Upon my first viewing of the film, the parallels to the fate of Sisyphus were hard to ignore.  According to Greek mythology, Sisyphus, the King of Corinth, was condemned to an eternity of hard labor and unending frustration.  During his life, Sisyphus was known for his wit, and according to various stories, he cheated death on multiple accounts by tricking the gods. Arrogance was the ultimate sin for Sisyphus, as he thought himself more clever than Zeus.  For this, Zeus designed a punishment to match the hubris of Sisyphus: endlessly pushing a boulder up a hill, only to have it roll down once he had reached the top. The French philosopher Albert Camus argued the maddening nature behind the myth of Sisyphus is the ideal illustration of the human condition.  Part of humanity is a want for inherent value—we need life to have meaning. And when meaning cannot be found, we experience what Camus calls the Absurd. In this context, the Absurd does not appeal to the illogical, but rather to the friction encountered when our search for meaning is met by a meaningless universe. Camus and other existentialists state there are three ways of dealing with the Absurd:  Suicide, religion (or other transcendent beliefs), or acceptance. Camus argues it is in the last option we find true freedom. Through the acceptance of complete mundanity, we find purpose in the unremarkable.  As Camus noted, “What counts is not the best living but the most living.”
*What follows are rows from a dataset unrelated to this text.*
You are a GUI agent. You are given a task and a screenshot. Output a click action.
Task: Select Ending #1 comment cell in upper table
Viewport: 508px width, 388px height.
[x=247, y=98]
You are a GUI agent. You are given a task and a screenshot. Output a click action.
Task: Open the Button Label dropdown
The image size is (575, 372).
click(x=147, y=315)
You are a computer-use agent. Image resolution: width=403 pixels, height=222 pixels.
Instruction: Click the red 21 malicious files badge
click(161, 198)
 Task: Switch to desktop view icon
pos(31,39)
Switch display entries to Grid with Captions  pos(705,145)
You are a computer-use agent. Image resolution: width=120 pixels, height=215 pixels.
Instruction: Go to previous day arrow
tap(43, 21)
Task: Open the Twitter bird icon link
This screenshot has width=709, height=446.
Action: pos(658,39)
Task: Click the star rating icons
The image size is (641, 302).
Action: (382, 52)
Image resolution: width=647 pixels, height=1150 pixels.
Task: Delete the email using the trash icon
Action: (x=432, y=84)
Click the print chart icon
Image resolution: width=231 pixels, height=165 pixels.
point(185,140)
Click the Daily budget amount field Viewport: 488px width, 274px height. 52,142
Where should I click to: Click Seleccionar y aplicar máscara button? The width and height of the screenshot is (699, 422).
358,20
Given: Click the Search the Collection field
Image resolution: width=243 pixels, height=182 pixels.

This is the cycle of acceptance on which mother! is predicated.  Even with infinite power and being outside the constraints of time, God finds himself burdened by loneliness.  Because of this, he invests everything into his creations, not for an exercise in enlightenment but in hopes that someone will recognize his greatness.  He thrives on praise. This is evident during the final scene between God and Mother. When she confronts his insatiable pursuit of recognition, God responds by saying, “It’s not your fault. Nothing is ever enough.  I couldn’t create if it was, and I have to. That’s what I do. That’s what I am. And now I must try it all again.” This is a pivotal moment because it allows a peek behind the motivational curtain of God’s actions.  Up until this point, we have seen nothing but frustration as he loses control of his creations. God, from our limited knowledge of his nature in the beginning of the film, is a generous man. Contrarily, our initial impression of divine compassion is tainted by the selfishness displayed after the publishing of his book.  

However, it is in this final moment before the next reset that God experiences Amor Fati, the idea that all of the events in one’s life—including the suffering—is a necessary good. He is Sisyphus in this moment.  Knowing his freedom of will extends only so far and he has no way to change his fate, God is overwhelmed with a sense of contentment. Much like the conclusion Camus arrived at with Sisyphus, we have to imagine God is happy. He has embraced the Absurd through his acknowledgement of a fruitless life.  And while this resolution may sound bleak, acceptance is the only way to break free of the Absurd.

Mother! presents the viewer with the idea of eternal, unchanging life.  Through the pursuit of science, we know this metaphysical proposition is unlikely.  Rather than a continual loop, life is in a state of flux. It’s a condition of variability, most of which is out of our control.  Much like Aronofsky’s characterization of God, we spend most of our time alive with the thought that our existence is something exceptional.  However, the reality is much less grand: we are a happy accident. This is the paradox on which life is based. Because of this, we have to create our own meaning and be brave enough to live with the consequences of those actions, whatever they might be.